Let's talk about government subsidies:

(July 2015)

"China's Global 500 companies are bigger than ever—and mostly state-owned"

"the top 12 Chinese companies are all state-owned. They include massive banks
and oil companies that the central government controls through the State-Owned
Assets Supervision and Administration Commission of the ruling State Council
(SASAC), which appoints CEOs and makes decisions on large investments. Of the
98 Chinese companies on the list, only 22 are private."

[http://fortune.com/2015/07/22/china-global-500-government-
ow...](http://fortune.com/2015/07/22/china-global-500-government-owned/)
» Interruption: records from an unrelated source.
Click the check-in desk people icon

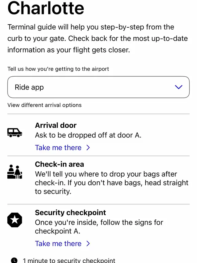coord(14,172)
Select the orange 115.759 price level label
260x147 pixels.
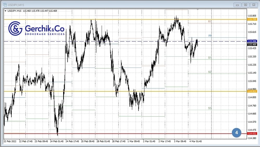pos(252,19)
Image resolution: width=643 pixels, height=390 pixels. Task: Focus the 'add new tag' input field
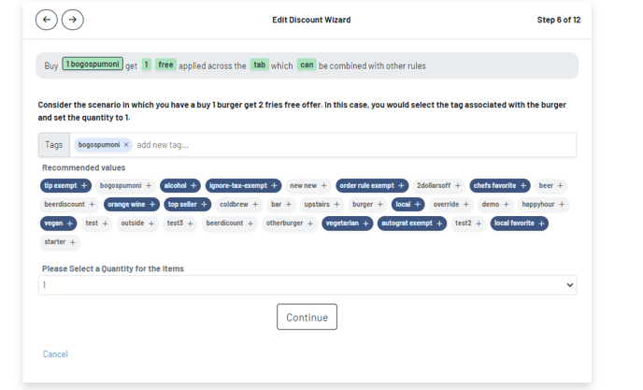click(280, 145)
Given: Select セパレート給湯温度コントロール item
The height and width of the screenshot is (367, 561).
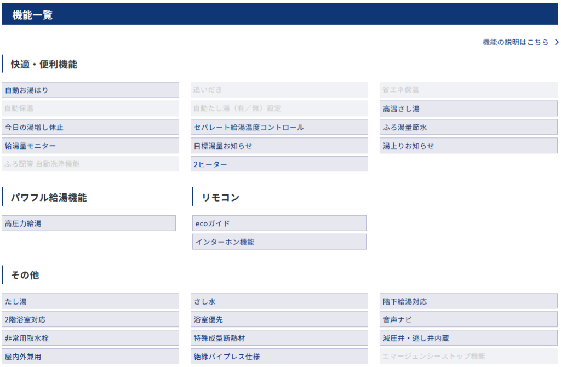Looking at the screenshot, I should click(279, 127).
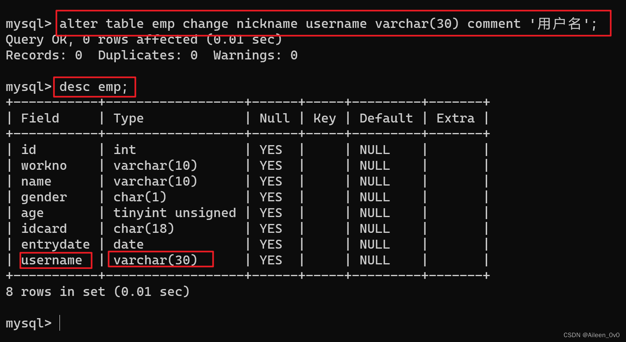Image resolution: width=626 pixels, height=342 pixels.
Task: Click the 'tinyint unsigned' type value
Action: coord(175,213)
Using one example to proclaim that the US is committing as much intellectual
theft as China, is comical. The US has dramatically more to lose than China
does, given its general technological superiority (whether at the university
lab level or the corporate R&D level).

The second point is even more absurd, and very easily demonstrated to be false
(as I did above). Most of China's largest corporations are State controlled
entities. Most of their largest industries, such as steel, are directly
controlled by the government. A very large share of the Chinese economy is
operated by fully nationalized, or partially nationalized fake corporate
entities. So called State corporations.

------
pjc50
"News of the tie-up was greeted warmly not only in Canada but also in Northern
Ireland, where the C-Series’ wings are made. The Democratic Unionist Party,
the province’s largest party, which supports the government of Theresa May,
the British prime minister, said it was “thrilled” with the deal."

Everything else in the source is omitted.